Blue crabs (Callinectes sapidus) are economically, ecologically, and culturally significant in Maryland and the Chesapeake Bay. The wild population naturally fluctuates due to water conditions, disease, and cannibalism, which has led to inconsistent blue crab harvest. Blue crab aquaculture techniques were developed in 2005 by Zmora et al. (University of Maryland Biotechnology Institute), although a commercial industry has yet to become viable due to high levels of cannibalism from megalopae to adults. However, European lobster aquaculture has successfully reduced cannibalism in juvenile lobsters by culturing the lobsters in individual cells. 

Objectives

The goal of this study is to implement individual container culture in blue crab aquaculture to reduce mortality from cannibalism. Individual container culture will be trialed for megalopae and juvenile crabs, first in a recirculating aquaculture system, then moving to individual cages in the Choptank River.  Reducing the mortality from cannibalism in commercial blue crab aquaculture can reduce the strain on the wild population and has the potential to become a profitable industry in Maryland.

Updates

The first round of blue crab culture will take place in the summer of 2024. Stay tuned for updates and photos!

Abstract

European lobster aquaculture is a developing industry, currently being used for restocking depleted wild stocks. Sea-based container culture (SBCC) is currently the most cost-effective method for culture beyond post-larval life stages; where juvenile lobsters receive no artificial feed in SBCC and rely solely on biofouling organisms which inhabit or pass through their cells within the containers. Macrofaunal biofouling assemblages were examined to gain understanding of lobster diets and how environmental variables impact biofouling communities. The impact of various environmental variables: depth, tier in the container, days at sea, season deployed, lobster presence, and container type were analyzed. It was found that calcareous worms, saddle oysters, amphipods, variegated scallops, and clams (Hiatella sp.) were the most prevalent biofouling organisms over all deployments. Tier category, the vertical position within a container, was found to have the least impact on biodiversity and lobster growth. The season at which the containers were deployed had a significant role on the fouling assemblages. Increase in depth had a negative effect on the number of bivalve, annelid, and seaweed species, whereas it had a positive effect on number of bryozoan species. On average, more species per cell were found in inhabited containers than uninhabited containers.
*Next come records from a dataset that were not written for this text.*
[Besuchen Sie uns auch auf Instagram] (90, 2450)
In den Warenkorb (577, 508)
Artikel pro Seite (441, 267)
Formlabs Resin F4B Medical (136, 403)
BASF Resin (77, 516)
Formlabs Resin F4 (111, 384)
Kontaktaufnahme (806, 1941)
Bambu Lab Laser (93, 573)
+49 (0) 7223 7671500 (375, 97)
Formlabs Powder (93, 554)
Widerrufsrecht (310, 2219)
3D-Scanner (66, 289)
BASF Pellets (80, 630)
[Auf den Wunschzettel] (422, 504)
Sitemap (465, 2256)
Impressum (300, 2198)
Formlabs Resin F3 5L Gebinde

This study gives some insight into what lobsters are preying upon within the containers, and the ecological role lobsters play in shaping the biological composition within their cell by outcompeting other grazing organisms like crabs and urchins.

Conclusions

Tier and container type had limited impact on the biofouling communities and final carapace length. The impact of depth is tied with other abiotic and biotic factors, and physiological traits of fouling organisms. The seasonal fluctuations in spawning and larval supply not only drives the number of organisms on a structure, but also the subsequent settlers. It is unclear what biofouling organisms lobsters are eating, but lobsters’ diets are likely flexible and change with what food is available. Finally, biological interactions occur within a cell, and through predation, lobsters may have a significant role shaping the biological communities. This study gives insight on the seasonal and temporal impacts on biofouling communities.